### [GIVEN TEXT]
^^^^
The writing was on the wall, but now it has been made official: after 13 years in the NFL, Jason McCourty announced his retirement from pro football on Friday. This, in turn, gives us a golden opportunity to look back at a story from 2021 revisiting the trade that originally brought him to New England three years earlier.


Original story 5/7/2021: The Jason McCourty trade will go down as one of the best in Patriots history

After three seasons together, the McCourty Twins have officially been split up. While Devin remains with the New England Patriots heading into the 2021 season, his twin brother Jason will leave the organization: the unrestricted free agent has agreed to join the Miami Dolphins to reunited with ex-Patriots assistant coaches Brian Flores and Josh Boyer.

While his tenure in New England comes to a pretty unspectacular end, it is still worth taking a look back on — especially given how Jason McCourty arrived in the first. After all, the trade that brought him to the Patriots in 2018 will go down as one of the best in team history.

Let’s rewind the clock a bit to March 2018.

With the Cleveland Browns coming off an 0-16 season, they were rebuilding their roster from the ground up. This also meant parting ways with previously successful but expensive players. McCourty was one of them: while he was well respected within the organization and one of its better players during the disastrous 2017 season, he also had a salary cap hit of $4 million and was entering his age-31 season on a new-look team.

While those numbers alone may not have played a role in the decision, he also seemed to be critical of the Browns’ decision makers during an end-of-season press meeting.

“The talent in this locker room is not the talent to go win a Super Bowl this year, but this locker room is far more talented than 0-16,” he said at the time. “I’m kind of tired of hearing so many people say, even within the organization, is we don’t have the guys or we need more guys. Let’s work with the guys we do have and find ways to win games.”

One reason or another, Cleveland decided to move on from McCourty. The team’s first impulse was therefore to release him; the news leaked to the press and the Browns even officially announced parting ways with him.

Enter the Patriots. Instead of allowing McCourty to be released and let the market set his price, New England picked up the phone to talk trade.

It did not take long for the two sides to reach an agreement. The Patriots would acquire the veteran cornerback and a seventh-round selection in the upcoming draft for a sixth-round pick that same year. New England dropped from No. 205 to No. 214 in return for a seasoned veteran who may have been his previous team’s best defensive player in 2017.

The two picks involved in the transaction are nothing to write home about. The Browns used it to trade up and acquire LSU cornerback Simeon Thomas at No. 188. The Patriots ended up picking LSU quarterback Danny Etling at No. 2014. Neither made his team’s roster that year, and both are no longer with the clubs that drafted them.
^^^^
### [MATERIAL]
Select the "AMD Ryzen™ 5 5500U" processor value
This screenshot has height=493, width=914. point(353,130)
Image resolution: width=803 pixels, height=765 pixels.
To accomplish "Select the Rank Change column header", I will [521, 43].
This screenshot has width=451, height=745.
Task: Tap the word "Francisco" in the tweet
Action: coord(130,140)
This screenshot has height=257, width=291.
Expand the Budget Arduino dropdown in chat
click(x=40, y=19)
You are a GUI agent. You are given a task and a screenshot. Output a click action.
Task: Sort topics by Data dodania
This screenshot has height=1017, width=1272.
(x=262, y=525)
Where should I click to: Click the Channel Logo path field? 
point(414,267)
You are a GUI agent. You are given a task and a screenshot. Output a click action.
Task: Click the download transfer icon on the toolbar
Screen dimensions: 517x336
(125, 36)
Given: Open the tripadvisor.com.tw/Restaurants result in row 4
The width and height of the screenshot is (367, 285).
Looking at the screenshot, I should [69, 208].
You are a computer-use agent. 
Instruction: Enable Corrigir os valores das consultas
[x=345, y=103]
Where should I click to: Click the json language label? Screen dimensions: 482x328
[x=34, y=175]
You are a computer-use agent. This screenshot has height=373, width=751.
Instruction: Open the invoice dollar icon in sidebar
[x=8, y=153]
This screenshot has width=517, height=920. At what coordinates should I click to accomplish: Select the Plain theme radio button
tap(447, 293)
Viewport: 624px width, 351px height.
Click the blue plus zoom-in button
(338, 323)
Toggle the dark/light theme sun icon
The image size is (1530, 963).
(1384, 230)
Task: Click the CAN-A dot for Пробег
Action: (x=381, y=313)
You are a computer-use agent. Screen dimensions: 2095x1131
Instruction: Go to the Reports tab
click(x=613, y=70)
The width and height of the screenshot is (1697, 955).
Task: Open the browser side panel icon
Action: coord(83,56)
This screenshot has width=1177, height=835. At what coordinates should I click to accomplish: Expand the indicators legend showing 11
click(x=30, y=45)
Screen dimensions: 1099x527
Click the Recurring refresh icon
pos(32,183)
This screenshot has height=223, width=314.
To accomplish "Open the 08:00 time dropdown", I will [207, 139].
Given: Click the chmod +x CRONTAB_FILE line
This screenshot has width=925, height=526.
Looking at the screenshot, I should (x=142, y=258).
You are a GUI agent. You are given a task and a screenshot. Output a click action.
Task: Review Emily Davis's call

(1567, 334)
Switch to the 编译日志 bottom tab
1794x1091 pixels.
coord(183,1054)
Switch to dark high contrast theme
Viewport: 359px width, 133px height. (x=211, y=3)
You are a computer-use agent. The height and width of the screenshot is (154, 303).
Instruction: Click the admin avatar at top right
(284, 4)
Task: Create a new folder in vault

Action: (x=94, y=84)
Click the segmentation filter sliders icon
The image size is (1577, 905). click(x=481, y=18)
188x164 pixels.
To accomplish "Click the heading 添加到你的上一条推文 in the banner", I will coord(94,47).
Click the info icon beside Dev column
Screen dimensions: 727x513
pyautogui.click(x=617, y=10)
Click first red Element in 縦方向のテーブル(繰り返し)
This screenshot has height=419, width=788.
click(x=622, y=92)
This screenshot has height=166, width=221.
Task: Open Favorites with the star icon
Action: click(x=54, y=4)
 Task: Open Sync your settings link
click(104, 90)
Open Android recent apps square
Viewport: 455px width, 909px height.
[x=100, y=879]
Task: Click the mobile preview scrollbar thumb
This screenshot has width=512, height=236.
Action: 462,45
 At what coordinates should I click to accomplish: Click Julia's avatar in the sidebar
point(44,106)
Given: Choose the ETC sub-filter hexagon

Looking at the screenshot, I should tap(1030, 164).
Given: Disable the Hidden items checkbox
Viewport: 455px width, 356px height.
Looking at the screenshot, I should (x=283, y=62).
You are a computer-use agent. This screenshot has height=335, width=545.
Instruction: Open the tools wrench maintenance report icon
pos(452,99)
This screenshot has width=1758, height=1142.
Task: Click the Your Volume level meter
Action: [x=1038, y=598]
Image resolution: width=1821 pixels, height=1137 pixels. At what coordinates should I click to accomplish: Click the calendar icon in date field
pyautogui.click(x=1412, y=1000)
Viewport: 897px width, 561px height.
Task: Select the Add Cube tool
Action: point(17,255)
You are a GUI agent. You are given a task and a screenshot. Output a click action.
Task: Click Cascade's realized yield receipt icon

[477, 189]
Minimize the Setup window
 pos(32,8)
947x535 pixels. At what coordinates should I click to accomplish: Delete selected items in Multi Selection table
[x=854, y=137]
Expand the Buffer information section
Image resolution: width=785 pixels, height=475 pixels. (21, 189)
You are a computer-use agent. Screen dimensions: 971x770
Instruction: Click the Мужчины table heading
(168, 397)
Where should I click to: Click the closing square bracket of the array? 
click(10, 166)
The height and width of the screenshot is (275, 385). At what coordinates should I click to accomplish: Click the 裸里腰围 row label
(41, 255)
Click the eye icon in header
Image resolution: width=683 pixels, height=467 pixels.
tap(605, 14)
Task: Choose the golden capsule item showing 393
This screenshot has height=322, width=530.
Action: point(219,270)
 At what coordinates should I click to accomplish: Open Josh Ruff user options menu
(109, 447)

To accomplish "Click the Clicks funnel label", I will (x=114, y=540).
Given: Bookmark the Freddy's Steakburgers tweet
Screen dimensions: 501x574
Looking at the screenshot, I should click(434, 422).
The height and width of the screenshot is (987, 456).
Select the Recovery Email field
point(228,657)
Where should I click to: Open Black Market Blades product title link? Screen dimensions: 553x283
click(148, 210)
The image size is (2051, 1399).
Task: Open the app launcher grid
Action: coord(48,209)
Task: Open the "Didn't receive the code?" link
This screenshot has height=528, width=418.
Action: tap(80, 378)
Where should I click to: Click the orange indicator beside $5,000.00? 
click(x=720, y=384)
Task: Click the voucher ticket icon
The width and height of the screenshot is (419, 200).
^^^^
### [TASK LIST]
1 - Translate this sentence from the text about the Jason McCourty trade into Spanish: "It did not take long for the two sides to reach an agreement."
2 - Pull out every line of the listing that contains the string "showing". Case counts.

### [WRITTEN ANSWERS]
1 - No pasó mucho tiempo antes de que las dos partes llegaran a un acuerdo.

2 -
This screenshot has width=1177, height=835. At what coordinates should I click to accomplish: Expand the indicators legend showing 11
Task: Choose the golden capsule item showing 393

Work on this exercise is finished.